Re: [commons-codec] branch master updated: [CODEC-276] Reliance on default encoding in MurmurHash2 and MurmurHash3.

Posted by Alex Herbert <al...@gmail.com>.

> On 30 Dec 2019, at 21:26, Alex Herbert <al...@gmail.com> wrote:
> 
> 
> 
>> On 30 Dec 2019, at 14:58, Gary Gregory <garydgregory@gmail.com <ma...@gmail.com>> wrote:
>> 
>> On Mon, Dec 30, 2019 at 9:38 AM Alex Herbert <alex.d.herbert@gmail.com <ma...@gmail.com>>
>> wrote:
>> 
>>> On Mon, 30 Dec 2019, 14:19 Gary Gregory, <garydgregory@gmail.com <ma...@gmail.com>> wrote:
>>> 
>>>> On Mon, Dec 30, 2019 at 9:10 AM Alex Herbert <alex.d.herbert@gmail.com <ma...@gmail.com>>
>>>> wrote:
>>>> 
>>>>> On my second review I fixed the potential overflow in the incremental
>>>> hash
>>>>> for murmur3.
>>>> 
>>>> 
>>>> I did note that fix flying by in a commit but I would have loved to see
>>> it
>>>> accompanied by a // comment. Since I am not sure that fix came with a
>>> test,
>>>> the fix could likely be lost in a future edit by someone wanting to
>>> improve
>>>> the readability of the code, YMMV on "readability ;-)
>>>> 
>>>> Please do feel free to check for other edge case like this one.
>>>> 
>>> 
>>> I'll add a better comment later. Sorry.
>>> 
>>>> 
>>> I did not add a test as Travis may not run it. It would require a 2GB array
>>> to pass to the incremental. On the BaseNCodecTest I had to test for
>>> available memory to run large memory allocation tests using assume to skip
>>> it if there was not enough memory.
>>> 
>>> I'll try a test later and see if it works on Travis. The 3gb limit may be
>>> enough to run this one. It will be interesting to see how long it takes to
>>> hash a 2gb array.
>>> 
>>> The base 64 encoding of a 1gb array is a fair chunk of the test suite time
>>> if it runs. It requires about 5gb of memory to run.
>>> 
>>> I have memory and speed improvements for BaseNCodec but not enough time to
>>> finish them for this release. That can wait for next year.
>>> 
>> 
>> That all sounds good.

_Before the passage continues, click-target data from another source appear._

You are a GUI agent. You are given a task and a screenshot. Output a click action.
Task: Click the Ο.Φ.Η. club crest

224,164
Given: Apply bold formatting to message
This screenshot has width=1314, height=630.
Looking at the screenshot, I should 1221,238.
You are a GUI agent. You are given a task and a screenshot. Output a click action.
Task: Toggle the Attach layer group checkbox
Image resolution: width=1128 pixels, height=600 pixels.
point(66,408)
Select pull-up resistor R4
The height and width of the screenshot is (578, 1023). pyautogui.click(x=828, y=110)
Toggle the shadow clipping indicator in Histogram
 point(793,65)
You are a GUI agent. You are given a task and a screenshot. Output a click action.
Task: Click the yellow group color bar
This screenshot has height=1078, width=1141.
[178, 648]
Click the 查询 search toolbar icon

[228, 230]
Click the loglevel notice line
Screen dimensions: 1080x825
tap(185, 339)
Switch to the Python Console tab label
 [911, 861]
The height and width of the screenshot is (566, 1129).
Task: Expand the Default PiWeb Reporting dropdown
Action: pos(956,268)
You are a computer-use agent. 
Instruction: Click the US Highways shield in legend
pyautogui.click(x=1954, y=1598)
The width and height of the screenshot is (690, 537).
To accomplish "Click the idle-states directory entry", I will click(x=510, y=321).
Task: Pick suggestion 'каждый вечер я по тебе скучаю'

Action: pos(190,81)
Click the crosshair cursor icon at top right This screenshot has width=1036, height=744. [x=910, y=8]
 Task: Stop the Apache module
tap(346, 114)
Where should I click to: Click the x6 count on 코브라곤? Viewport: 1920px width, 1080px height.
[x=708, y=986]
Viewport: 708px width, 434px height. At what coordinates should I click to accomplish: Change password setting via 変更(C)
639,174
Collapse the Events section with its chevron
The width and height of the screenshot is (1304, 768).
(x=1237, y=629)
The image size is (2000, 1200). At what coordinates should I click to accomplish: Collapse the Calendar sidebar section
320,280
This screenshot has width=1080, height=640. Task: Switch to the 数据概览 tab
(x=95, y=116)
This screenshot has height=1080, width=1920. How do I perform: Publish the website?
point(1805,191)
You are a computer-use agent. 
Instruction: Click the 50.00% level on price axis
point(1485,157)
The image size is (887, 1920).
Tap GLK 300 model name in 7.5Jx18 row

We can do a 1.14.1 release in January for performance
>> improvements.
>> 
> 
> I added a test for overflow in MurmurHash3Test. Using the original code this test throws. With the overflow safe length check it is OK. This is all locally with a lot of RAM to run the test.
> 
> Travis did not run the test. It gets a ’Skipped 1’ in JDK 8, 11 and 13. I did not check the others. I presume this is due to memory requirements.
> 
> I’ve had a scan through the code and this same overflow during incremental update is a problem in:
> 
> XXHash32
> 
> Other classes implementing Checksum (PureJavaCrc32, PureJavaCrc32C) use a different method to update from a byte array of a given length.
> 
> The overflow in XXHash32 can be solved with the same fix used in MurmurHash3 incremental hash. There is also an overflow issue in the getValue() method of XXHash32:
> 
>         if (totalLen > BUF_SIZE) {
> 
> Here totalLen is being used to store the number of bytes processed. All this check requires is to know that the state array has been updated since the reset with the original seed. If totalLen overflows to negative then the hash will be incorrect as it will not use the entire state array.
> 
> To really check this would require a XXHash32 implementation capable of hashing >2^31 bytes to get a reference answer. However a simple change to use a boolean flag to hold the state updated condition would fix the bug and pass all the current tests.
> 
> WDYT?

Since this was a simple fix I made the changes to XXHash32. I added tests so the class now has 100% coverage. Previously edge cases were not being hit.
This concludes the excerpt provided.